Christoph Schwennicke findet es legitim, dass die FDP das jüngste Papier vor dem anstehenden Parteitag aufgeschrieben hat. Er kritisierte, dass es „gelinde gesagt“ nicht „sehr einnehmend“ sei, wenn sich eine Regierung erst auf Kompromisse einigt, diese aber dann nicht umsetze. Die meisten Punkte des FDP-Papiers findet er richtig, bis auf einen, der „lebensfremd“ und „politikfremd“ sei: der Punkt mit dem Moratorium bei den Sozialausgaben. „Ich glaube aber, dass wir insgesamt in Deutschland noch nicht verstanden haben, was die sogenannte ,Zeitenwende‘ bedeutet: Die müsste eigentlich mit einem Mentalitätswechsel einhergehen und auch mit der Erkenntnis, dass die Zeit der Fülle der Wohltaten und des Friedens vorbei ist.“ Bundeskanzler Scholz wirft er vor, zwar von einer „Zeitenwende“ zu sprechen, diese aber nicht „ordentlich ausbuchstabiert“ zu haben. Er wünscht sich mehr Ehrlichkeit, auch hinsichtlich der Tatsache, dass all die Wohltaten „nicht vom Himmel fallen“. Auch Schwennicke hält den Begriff der „Leitkultur“ übrigens für unnötig. 

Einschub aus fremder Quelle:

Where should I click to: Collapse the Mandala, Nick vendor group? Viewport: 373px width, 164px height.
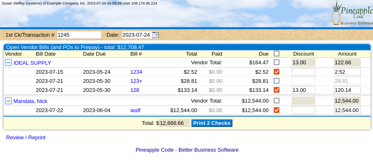(x=8, y=101)
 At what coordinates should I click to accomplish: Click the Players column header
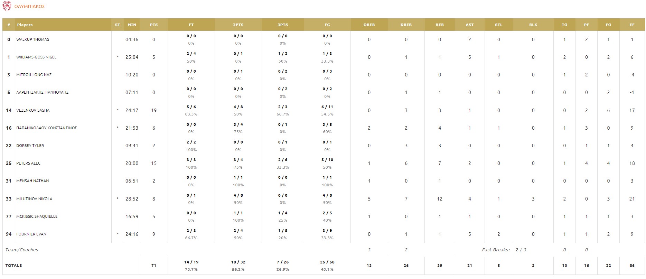point(25,25)
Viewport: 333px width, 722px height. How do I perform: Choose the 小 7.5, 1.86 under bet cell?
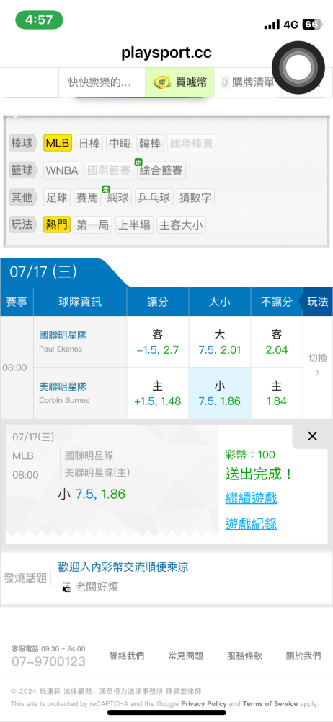coord(219,393)
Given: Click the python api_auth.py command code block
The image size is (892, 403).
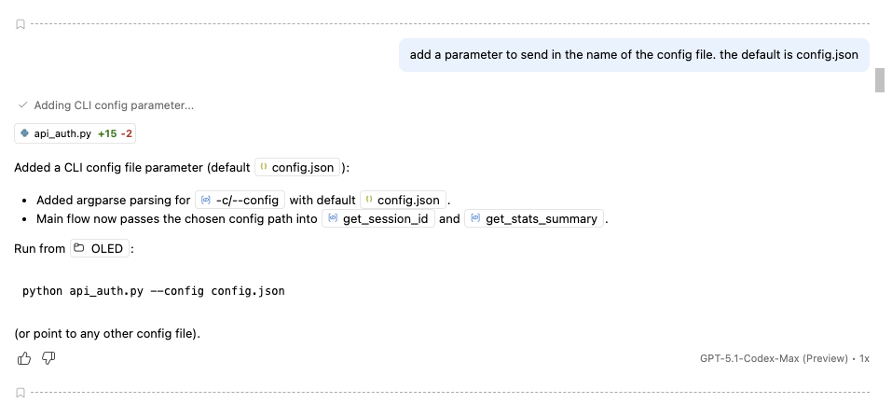Looking at the screenshot, I should 154,291.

„Unser Problem ist nicht die Vielfalt, sondern eher die Einfalt“

Ralf Stegner versuchte in der Zweierdiskussion mit Philipp Amthor zunächst, was gerne versucht wird, wenn die politische Konkurrenz über Friedrich Merz redet: den CDU-Chef als Mann von gestern darzustellen. Das sorgt – auch bei Maischberger – für billigen Applaus, trägt zur Diskussion und insbesondere zur Lösung der mannigfaltigen Probleme im Land aber freilich gar nichts bei. Stegner jedenfalls findet: „Unser Problem in Deutschland ist nicht die Vielfalt, sondern eher die Einfalt.“ 

Stegner ist der Meinung, dass, wer arbeiten kann, auch arbeiten sollte. Er kritisierte aber, dass viele Menschen Bürgergeld erhielten, weil sie von ihrem Lohn nicht leben könnten. Mit höheren Löhnen gebe es auch weniger Sozialtransfers. Dass Stegner nicht der größte Fan der FDP ist, ist bekannt. Aber nun regiert die FDP nunmal gemeinsam mit seiner Partei und den Grünen. Also wie reagieren auf das jüngst von der FDP veröffentlichte Papier? „Die FDP macht vor ihrem Parteitag den Versuch, das Profil zu schärfen. Ich glaube, es funktioniert nicht so gut, wenn man gleichzeitig Regierung und Opposition ist.“ Er warnte, dass die FPD aufpassen müsse, dass sie am Ende nicht der „Hauptverlierer“ sei. 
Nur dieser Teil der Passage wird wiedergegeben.